Infirmation partielle

COMPOSITION DE LA JURIDICTION

Président :

Mme Roussel

Conseillers :

M. Lippmann, M. Franco

TGI Bordeaux, 1re ch., du 28 août 2012, …

28 août 2012

La société civile du château PALMER a été constituée en 1938 pour détenir le grand crû classé du même nom, de l'appellation Margaux.

En décembre 2009, son capital était détenu pour 66 % par 24 associés personnes physiques, descendants de l'un des fondateurs, et pour 34 % par la société S., également fondatrice.

L'assemblée générale extraordinaire du 12 décembre 2009 a essentiellement voté une nouvelle répartition du capital, adopté certaines modifications statutaires, agréé la société F. à constituer, refusé l'agrément des sociétés FMB, M., CHMB, adopté la création d'un conseil de surveillance, reconduit pour trois ans le gérant, M. Thomas D., dans ses fonctions et désigné comme cogérants la société F. et la société S..

Par actes des 21 juin et 2 juillet 2010, M. Christian M.-B., associé de la société civile Château PALMER, a fait assigner devant le tribunal de grande instance de Bordeaux divers associés et la société civile, afin de voir annuler les délibérations de l'assemblée générale extraordinaire du 12 décembre 2009, de voir subsidiairement constater l'agrément de la cession de 1295 parts sociales en pleine propriété détenues par lui à la société CHMB et d'obtenir des dommages et intérêts.

Par jugement rendu le 28 août 2012, le tribunal de grande instance de Bordeaux a :

- débouté M. Christian M.-B. de toutes ses demandes,

- condamné M.Christian M.-B. à payer, sur le fondement de l'article 700 du code de procédure civile, à :

* la société civile Château PALMER, à la société S. et à M. Michel D. la somme de 2000 € à chacun,

* chacun des autres intimés la somme de 500 €,

- condamné M.Christian M.-B. aux dépens.

M. Christian M.-B. a relevé appel de cette décision le 15 octobre 2012.

Compte tenu de l'accord des parties préalablement à l'ouverture des débats devant la cour et pour permettre le respect du principe du contradictoire, l'ordonnance de clôture en date du 26 janvier 2015 a été révoquée et le dossier a fait l'objet d'une nouvelle clôture à la date du 2 février 2015.
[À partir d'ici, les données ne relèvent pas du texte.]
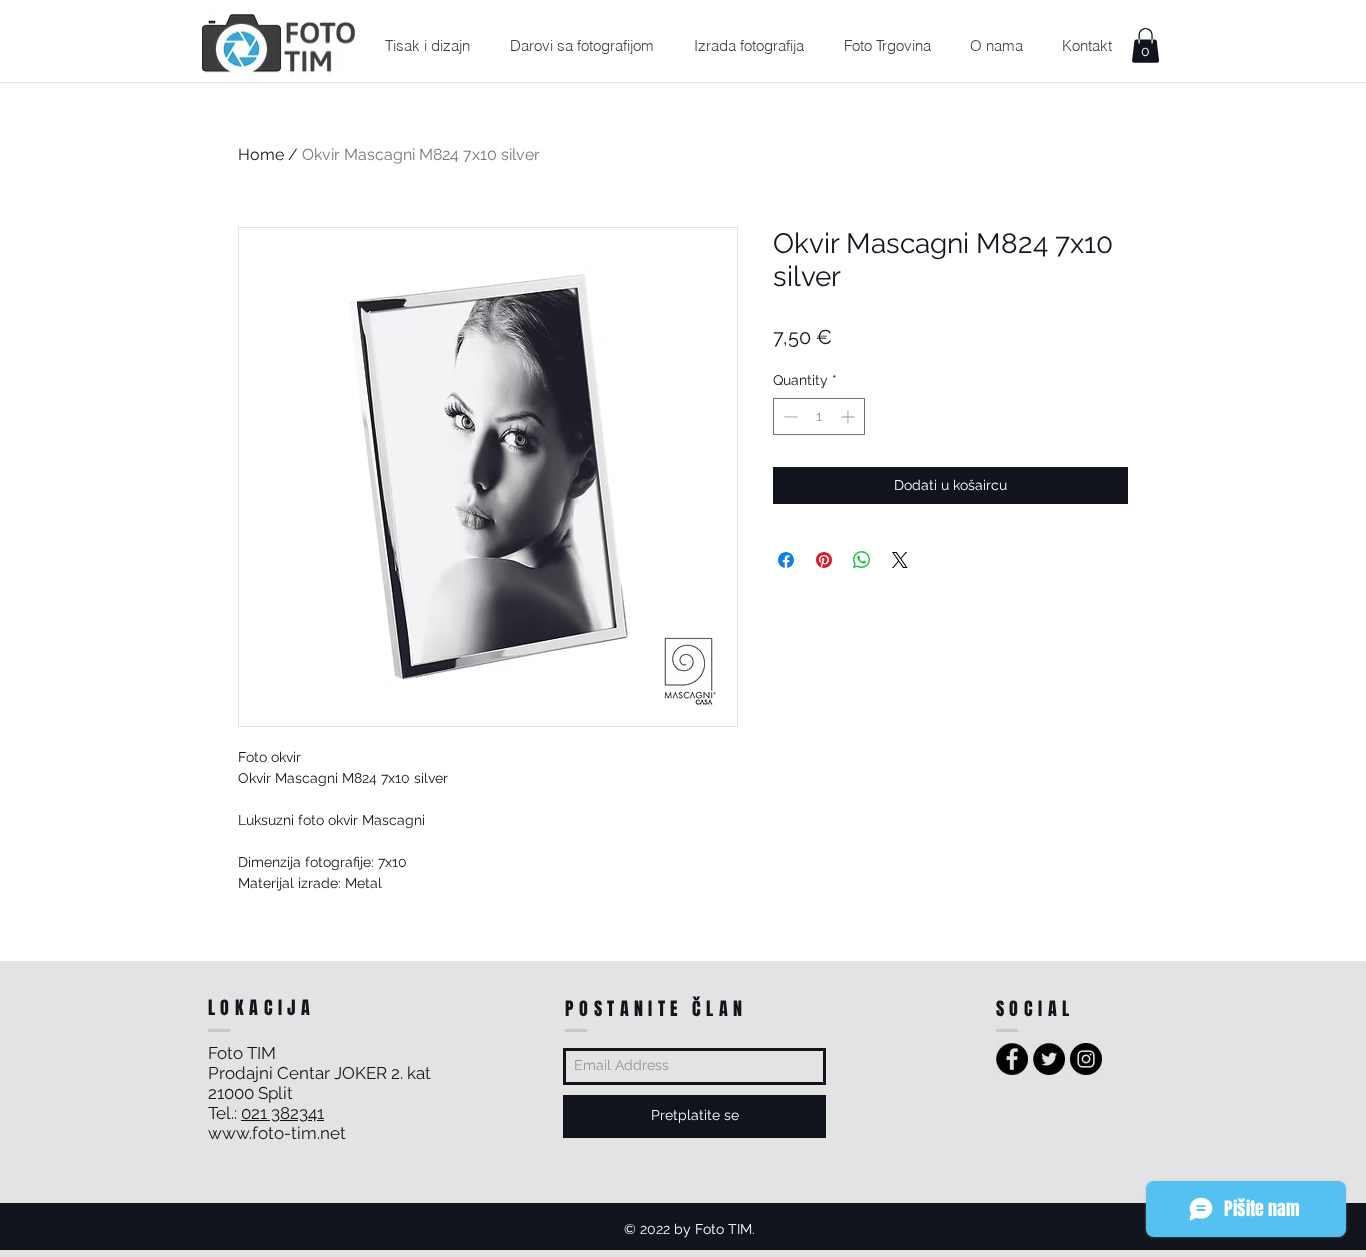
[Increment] (849, 416)
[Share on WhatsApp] (862, 560)
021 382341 (282, 1113)
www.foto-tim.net (277, 1133)
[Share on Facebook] (786, 560)
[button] (427, 45)
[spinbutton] (819, 416)
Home (261, 154)
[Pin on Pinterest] (824, 560)
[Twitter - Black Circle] (1049, 1059)
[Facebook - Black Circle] (1012, 1059)
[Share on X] (900, 560)
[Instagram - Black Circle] (1086, 1059)
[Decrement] (788, 416)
Dans ses dernières conclusions déposées et notifiées le 15 janvier 2015, auxquelles il est expressément fait référence pour l'exposé plus ample des moyens et prétentions d'appel de M. Christian M.-B., celui-ci demande à la cour de :

- infirmer le jugement déféré,

- à titre principal,

- le dire recevable et bien fondé en son action et ses demandes,

- annuler les délibérations de l'assemblée générale extraordinaire du 12 décembre 2009, ainsi que tous les actes subséquents qui en découlent et en dépendent, dont les apports en usufruit temporaire des 11'496 parts sociales de la société civile Château PALMER à la société F., constatés à l'occasion de la signature des statuts de cette dernière postérieurement à l'assemblée générale extraordinaire du 12 décembre 2009, ainsi que conséquemment la constitution et l'existence de la société F. elle-même,

- à titre subsidiaire,

- constater l'agrément de cession des 1 295 parts sociales en pleine propriété de la société civile Château PALMER détenues par M. Christian M.-B. à la SARL CHMB,

- en tout état de,

- condamner les associés assignés, la société F. et le gérant solidairement à lui verser la somme de un euro à titre de dommages et intérêts et la somme de 15'000 € sur le fondement de l'article 700 du code de procédure civile, et à supporter les dépens,

- dire recevables et bien fondées les interventions volontaires de Messieurs Franck et Patrick M.-B..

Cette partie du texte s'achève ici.